# Other Peoples thoughts on Wood vs Concrete shop floors?



## RichardHillius (Oct 19, 2013)

I am in the process of planning a new shop to go in a new to us home. The original plan had been to make it with concrete floors so future owners could convert it into more garage space easily if they wanted but the house we ended up putting under contract won't support a driveway into the back yard just a 4' walkway so the decision of which is better has come back up and I'm curious what others think.

Some of the Pros and Cons of both from what I can see.

Wood floors are easier on the back and feet. My last couple garage shops have had concrete floors and even with mats after 4-6 hours my back is pretty sore. I took a one week class at The Woodwright's School and while I was tired at the end of the day even after 8 hours of standing on the wood floors I wasn't as sore as my time on the concrete floors. I thought about putting sleepers with a wood floor over the top on concrete but that really adds to the price of the shop since your paying for concrete floors as well as wood floors and you likely would have to tear it all out if you sell the space as a garage.
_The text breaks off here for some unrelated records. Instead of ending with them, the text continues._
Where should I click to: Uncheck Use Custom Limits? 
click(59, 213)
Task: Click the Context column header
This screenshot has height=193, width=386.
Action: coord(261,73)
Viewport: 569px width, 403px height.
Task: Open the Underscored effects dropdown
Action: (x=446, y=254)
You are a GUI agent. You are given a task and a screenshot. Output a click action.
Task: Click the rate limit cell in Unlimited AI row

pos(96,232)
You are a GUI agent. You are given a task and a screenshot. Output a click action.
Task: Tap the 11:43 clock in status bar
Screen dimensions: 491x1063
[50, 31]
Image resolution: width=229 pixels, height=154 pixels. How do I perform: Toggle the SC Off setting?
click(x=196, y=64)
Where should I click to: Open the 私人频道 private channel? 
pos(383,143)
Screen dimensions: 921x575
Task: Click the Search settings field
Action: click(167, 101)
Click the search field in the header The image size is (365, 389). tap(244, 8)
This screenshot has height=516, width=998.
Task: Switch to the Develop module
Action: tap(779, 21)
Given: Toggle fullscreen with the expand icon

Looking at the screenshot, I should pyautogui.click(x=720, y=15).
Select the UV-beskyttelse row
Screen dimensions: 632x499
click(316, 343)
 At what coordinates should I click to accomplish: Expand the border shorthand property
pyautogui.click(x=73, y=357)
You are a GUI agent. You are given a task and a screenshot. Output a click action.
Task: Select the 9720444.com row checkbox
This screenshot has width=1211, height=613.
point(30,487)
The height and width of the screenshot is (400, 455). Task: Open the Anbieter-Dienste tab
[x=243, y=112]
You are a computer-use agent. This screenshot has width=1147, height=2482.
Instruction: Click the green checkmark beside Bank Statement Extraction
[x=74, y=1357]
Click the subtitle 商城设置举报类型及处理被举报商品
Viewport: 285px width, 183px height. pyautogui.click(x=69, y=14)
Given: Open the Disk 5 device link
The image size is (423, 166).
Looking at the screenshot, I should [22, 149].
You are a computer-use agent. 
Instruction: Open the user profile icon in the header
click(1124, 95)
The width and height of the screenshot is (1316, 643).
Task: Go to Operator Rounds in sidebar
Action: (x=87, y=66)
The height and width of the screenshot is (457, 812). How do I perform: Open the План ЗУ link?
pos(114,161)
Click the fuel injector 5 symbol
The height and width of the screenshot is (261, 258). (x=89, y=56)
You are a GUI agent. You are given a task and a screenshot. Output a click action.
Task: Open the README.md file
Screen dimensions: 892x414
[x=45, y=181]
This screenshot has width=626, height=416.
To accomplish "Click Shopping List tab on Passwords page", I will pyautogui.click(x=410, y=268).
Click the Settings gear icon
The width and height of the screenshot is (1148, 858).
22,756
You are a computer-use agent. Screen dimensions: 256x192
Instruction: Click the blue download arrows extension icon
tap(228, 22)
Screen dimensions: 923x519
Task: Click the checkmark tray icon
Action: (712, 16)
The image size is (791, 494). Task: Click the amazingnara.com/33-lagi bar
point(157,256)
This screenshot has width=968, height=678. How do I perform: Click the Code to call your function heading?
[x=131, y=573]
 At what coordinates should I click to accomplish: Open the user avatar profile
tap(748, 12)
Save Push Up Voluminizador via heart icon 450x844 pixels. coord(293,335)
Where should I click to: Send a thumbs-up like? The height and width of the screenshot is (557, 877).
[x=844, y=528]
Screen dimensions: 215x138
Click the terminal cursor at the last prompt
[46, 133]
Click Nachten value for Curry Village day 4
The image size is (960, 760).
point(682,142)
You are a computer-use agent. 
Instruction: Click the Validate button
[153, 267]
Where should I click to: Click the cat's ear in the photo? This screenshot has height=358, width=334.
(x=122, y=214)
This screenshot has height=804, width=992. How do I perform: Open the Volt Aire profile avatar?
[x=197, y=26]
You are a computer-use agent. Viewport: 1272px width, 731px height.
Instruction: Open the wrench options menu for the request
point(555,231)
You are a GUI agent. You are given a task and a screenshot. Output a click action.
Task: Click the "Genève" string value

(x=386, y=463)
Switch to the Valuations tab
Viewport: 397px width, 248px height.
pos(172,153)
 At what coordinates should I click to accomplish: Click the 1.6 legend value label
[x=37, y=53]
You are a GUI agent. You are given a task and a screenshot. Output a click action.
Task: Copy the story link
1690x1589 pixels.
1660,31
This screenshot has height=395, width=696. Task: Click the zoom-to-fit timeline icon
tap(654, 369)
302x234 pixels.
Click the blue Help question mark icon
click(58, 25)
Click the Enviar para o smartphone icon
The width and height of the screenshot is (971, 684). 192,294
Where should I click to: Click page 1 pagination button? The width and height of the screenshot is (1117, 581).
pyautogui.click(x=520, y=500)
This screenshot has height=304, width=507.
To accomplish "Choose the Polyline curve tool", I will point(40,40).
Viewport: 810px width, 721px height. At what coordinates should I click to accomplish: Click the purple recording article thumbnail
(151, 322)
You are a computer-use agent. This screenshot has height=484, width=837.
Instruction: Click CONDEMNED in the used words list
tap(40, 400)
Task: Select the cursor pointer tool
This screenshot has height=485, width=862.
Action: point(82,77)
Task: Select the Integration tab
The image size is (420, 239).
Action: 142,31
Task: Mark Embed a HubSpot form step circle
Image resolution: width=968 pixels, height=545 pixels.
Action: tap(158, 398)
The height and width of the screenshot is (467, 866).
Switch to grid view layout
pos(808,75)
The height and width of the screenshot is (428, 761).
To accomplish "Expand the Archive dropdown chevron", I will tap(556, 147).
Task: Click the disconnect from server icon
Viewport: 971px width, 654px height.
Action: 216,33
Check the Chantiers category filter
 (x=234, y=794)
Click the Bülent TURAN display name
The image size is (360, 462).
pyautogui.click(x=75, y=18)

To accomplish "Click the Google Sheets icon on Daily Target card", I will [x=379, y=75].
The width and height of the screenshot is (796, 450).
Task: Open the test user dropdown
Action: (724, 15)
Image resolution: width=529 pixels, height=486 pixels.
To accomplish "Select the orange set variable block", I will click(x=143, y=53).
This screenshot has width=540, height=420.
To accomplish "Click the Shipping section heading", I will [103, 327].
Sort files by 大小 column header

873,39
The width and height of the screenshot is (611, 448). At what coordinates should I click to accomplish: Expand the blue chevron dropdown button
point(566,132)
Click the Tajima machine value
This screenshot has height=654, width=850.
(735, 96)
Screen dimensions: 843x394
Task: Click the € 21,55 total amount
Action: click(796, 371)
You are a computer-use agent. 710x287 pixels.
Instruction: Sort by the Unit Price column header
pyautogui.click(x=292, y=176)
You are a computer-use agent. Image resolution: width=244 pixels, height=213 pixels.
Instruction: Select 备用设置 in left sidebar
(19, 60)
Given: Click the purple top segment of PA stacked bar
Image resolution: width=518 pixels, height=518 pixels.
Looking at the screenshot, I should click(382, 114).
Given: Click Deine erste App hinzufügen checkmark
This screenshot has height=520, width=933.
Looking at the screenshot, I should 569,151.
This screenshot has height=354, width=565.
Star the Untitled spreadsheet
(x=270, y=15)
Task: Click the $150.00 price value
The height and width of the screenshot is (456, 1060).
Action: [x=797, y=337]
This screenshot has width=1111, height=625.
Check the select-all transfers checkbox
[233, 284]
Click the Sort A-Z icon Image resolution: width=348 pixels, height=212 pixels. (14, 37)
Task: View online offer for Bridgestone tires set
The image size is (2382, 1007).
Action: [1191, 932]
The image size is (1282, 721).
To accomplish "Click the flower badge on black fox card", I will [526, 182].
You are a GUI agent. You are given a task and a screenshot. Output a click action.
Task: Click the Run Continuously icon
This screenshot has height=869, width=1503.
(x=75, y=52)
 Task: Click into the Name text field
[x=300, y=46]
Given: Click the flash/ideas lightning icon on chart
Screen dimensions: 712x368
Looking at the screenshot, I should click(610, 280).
Concrete floor would be at grade making moving tools and materials in and out of the shop easier. While this is true I wonder just how big of a deal long term this really is. If you have a shop that is 2-3 steps up or has a ramp moving lumber into and projects out of it wouldn't be to hard even in my case where I'm going to need to use a cart to wheel it from the shop out to the driveway. Tools might be problematic but once they are in your shop how often really do you need to get them out so it seems like more of a one time deal that can be solved with some strong backs and maybe something like a engine hoist.

Floor load concerns with wood floors. This is one I am struggling with a bit. Taking a Grizzly 15" planner as a example and using weight / footprint I can see needing to space the wood floor joists around 200 pounds per square foot and this isn't the largest tool possible one could buy. If I went wood joist floor what would a good number be for planning purposes? I would like to keep the floor as low to grade as possible so was thinking 2X6 or 2X8's spaced 12" on center with support every 5' but am having a hard time finding load tables on the Internet with that high of numbers. I will likely consult a Structure Engineer to help with designing the floor after we close on the house anyways but I would like to know ahead of time what I should aim for and if I'm possibly just over thinking this problem or if concrete floors much higher load capabilities is worth being harder on the back?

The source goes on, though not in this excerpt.